WHAT THE TASK ASKS: Look through the material and copy each line holding "agent".

PROVIDED DATA:
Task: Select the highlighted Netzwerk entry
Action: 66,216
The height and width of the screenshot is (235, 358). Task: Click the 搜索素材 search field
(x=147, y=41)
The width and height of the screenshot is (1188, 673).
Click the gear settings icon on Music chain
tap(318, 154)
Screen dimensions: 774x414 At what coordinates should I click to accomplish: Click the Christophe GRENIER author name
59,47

---

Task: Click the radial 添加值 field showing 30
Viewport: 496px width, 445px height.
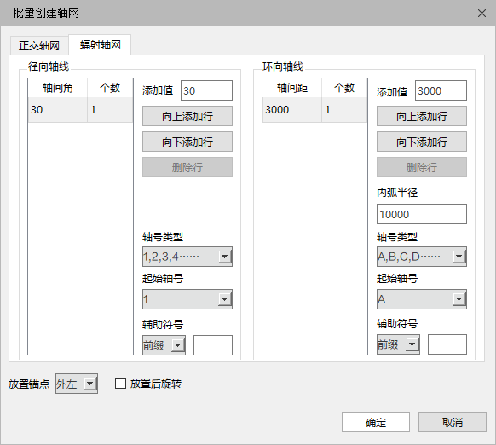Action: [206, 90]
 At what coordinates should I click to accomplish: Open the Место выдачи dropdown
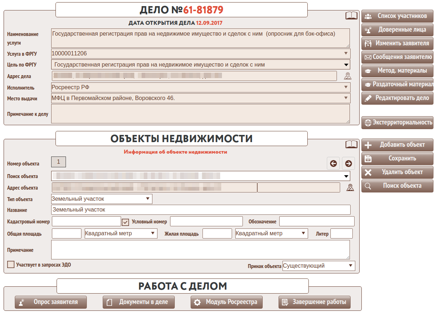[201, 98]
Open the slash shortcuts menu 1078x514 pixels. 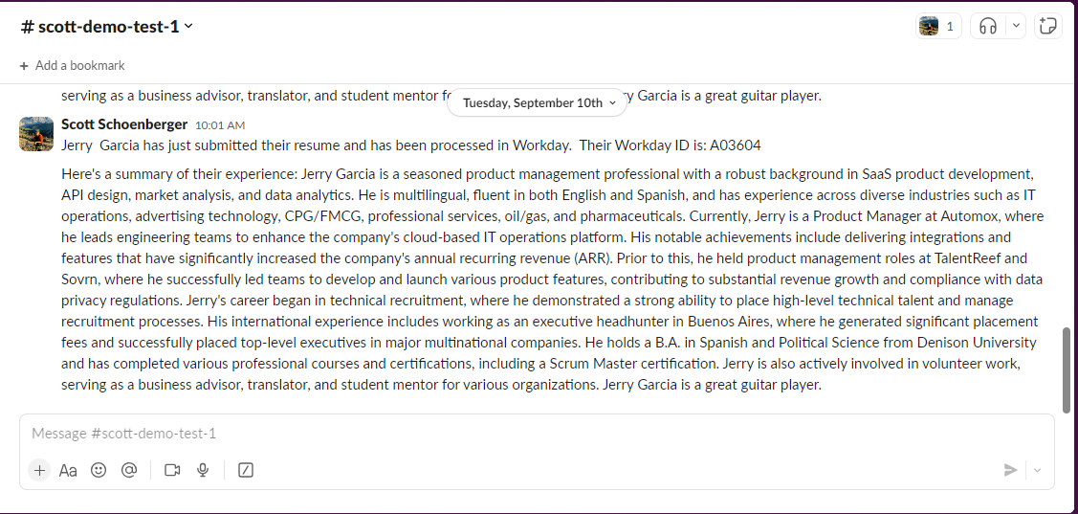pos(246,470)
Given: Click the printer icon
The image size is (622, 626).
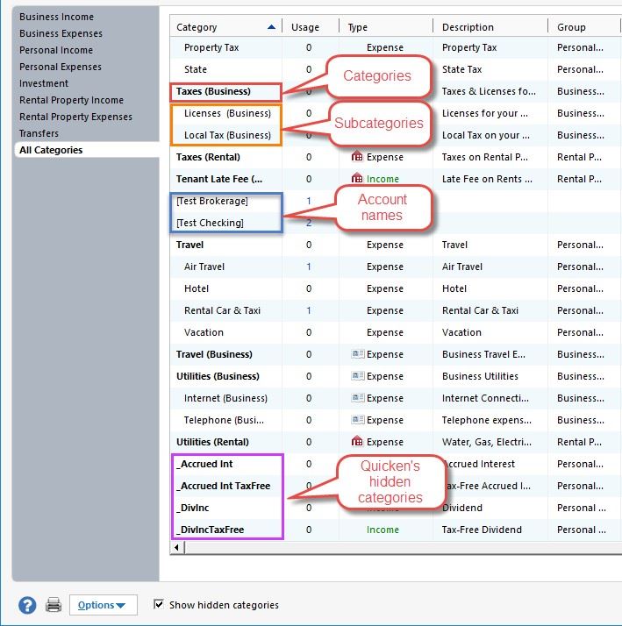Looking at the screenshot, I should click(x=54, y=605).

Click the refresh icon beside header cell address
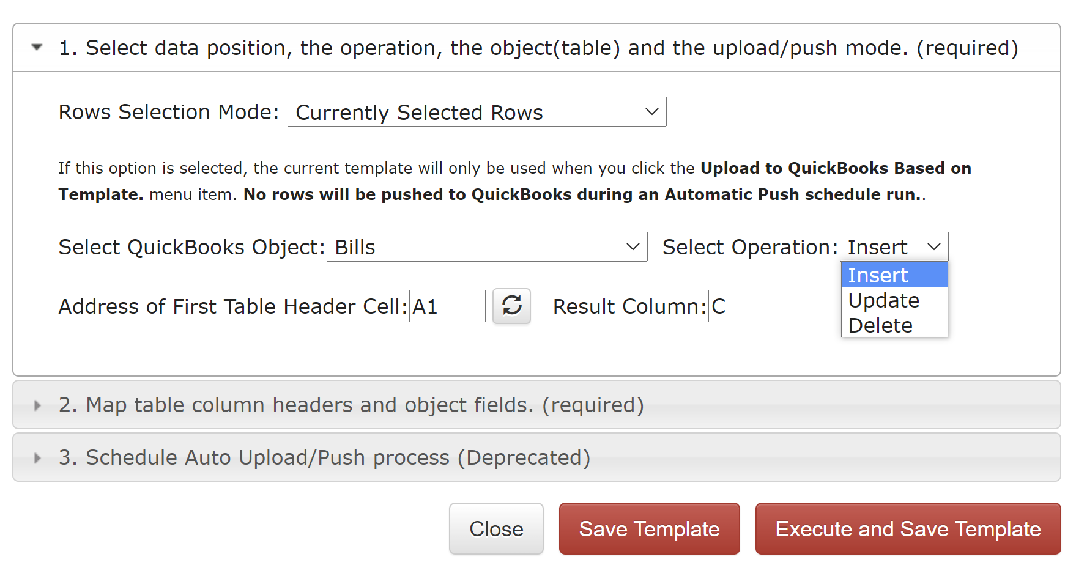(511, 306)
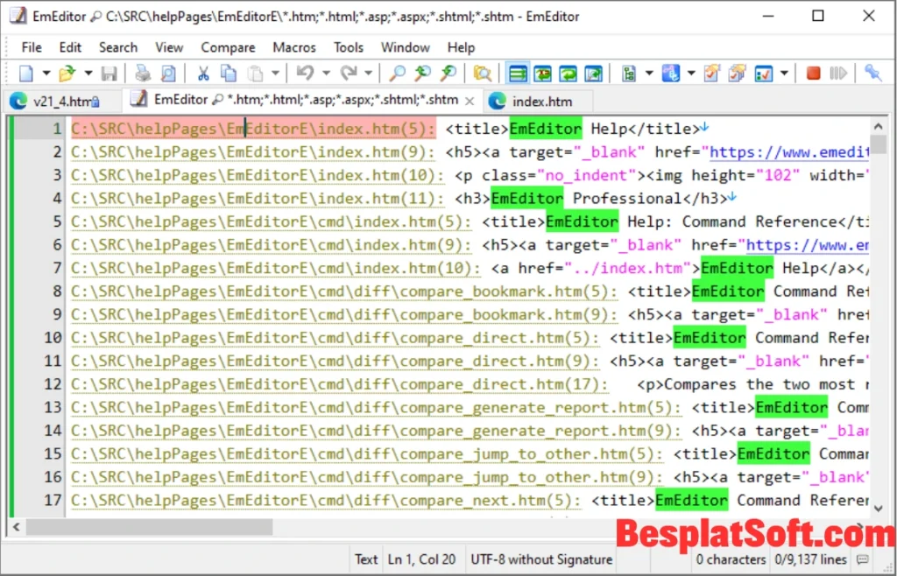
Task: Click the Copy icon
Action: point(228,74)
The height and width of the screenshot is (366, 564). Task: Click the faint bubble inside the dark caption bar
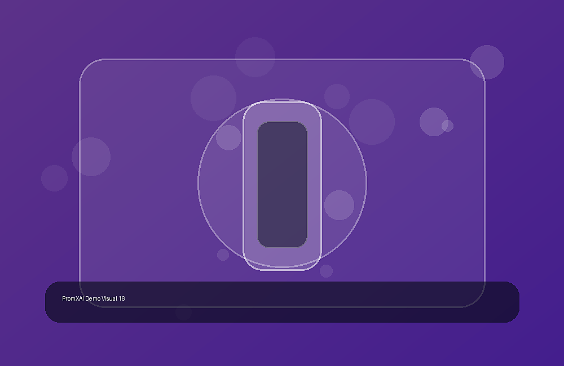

* * *

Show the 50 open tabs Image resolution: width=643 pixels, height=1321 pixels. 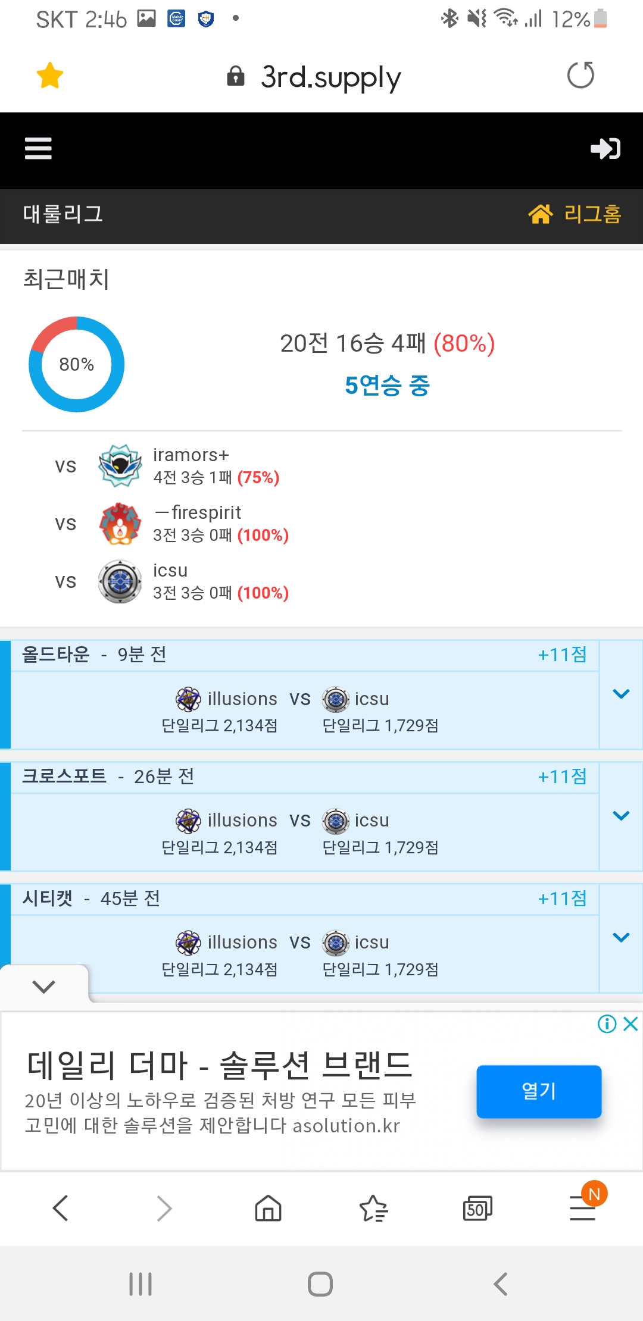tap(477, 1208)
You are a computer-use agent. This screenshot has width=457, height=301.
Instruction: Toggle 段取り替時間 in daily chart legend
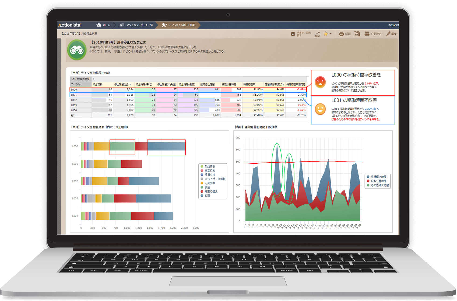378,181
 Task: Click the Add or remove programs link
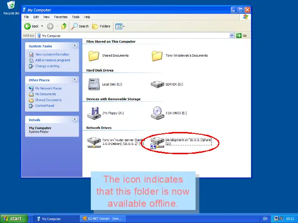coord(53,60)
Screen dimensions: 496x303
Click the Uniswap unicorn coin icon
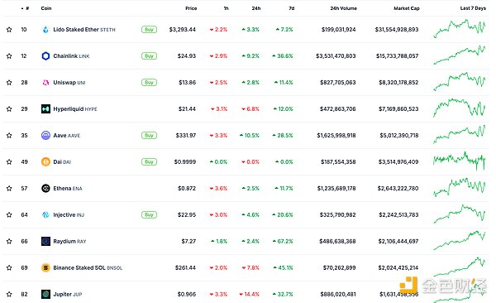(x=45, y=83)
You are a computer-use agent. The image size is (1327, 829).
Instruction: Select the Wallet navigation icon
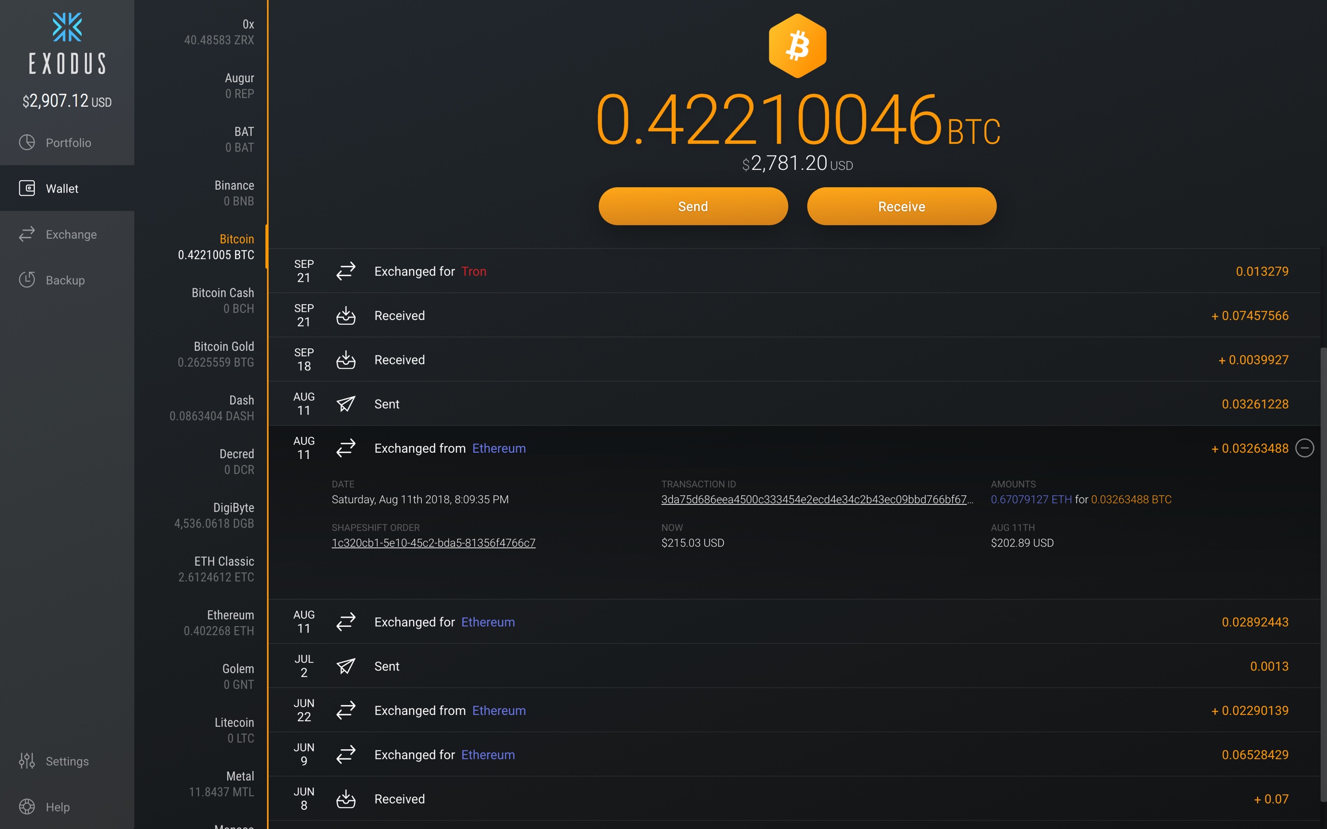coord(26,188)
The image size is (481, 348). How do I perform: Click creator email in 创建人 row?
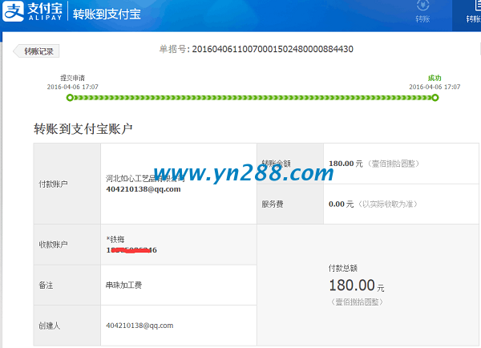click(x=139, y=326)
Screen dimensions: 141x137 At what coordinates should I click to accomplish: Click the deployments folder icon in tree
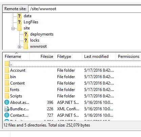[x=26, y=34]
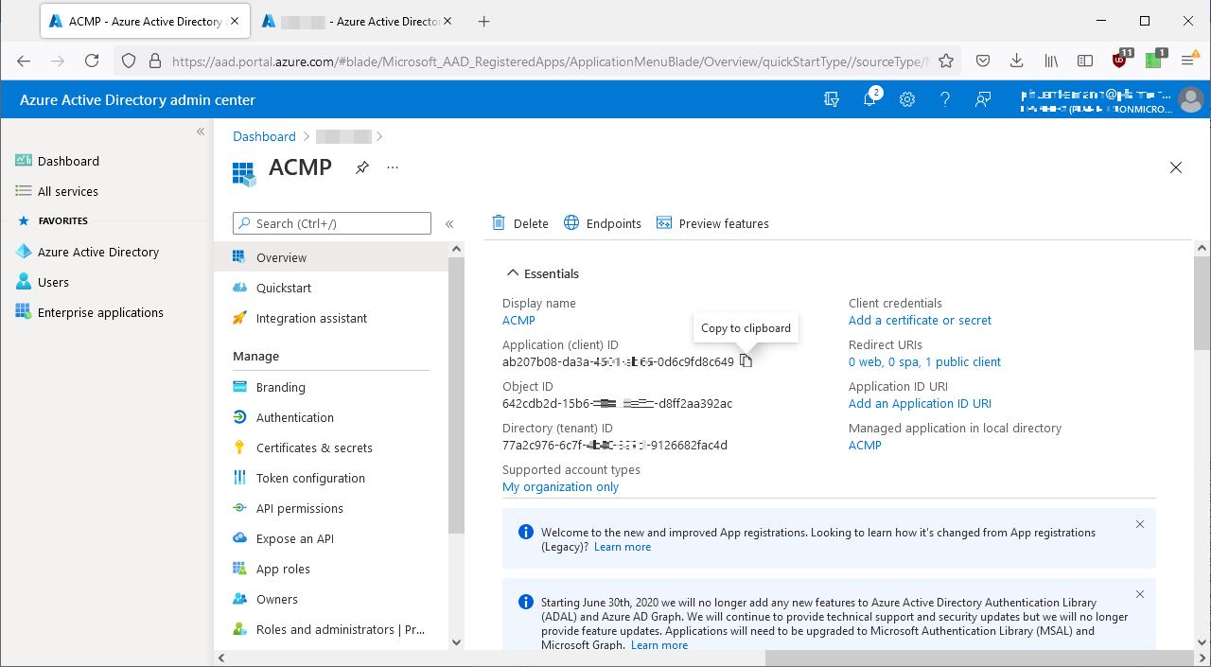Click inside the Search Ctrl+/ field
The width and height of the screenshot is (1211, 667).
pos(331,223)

TASK ANSWER:
You are a computer-use agent. This screenshot has width=457, height=301.
You are a computer-use agent. The image size is (1327, 829).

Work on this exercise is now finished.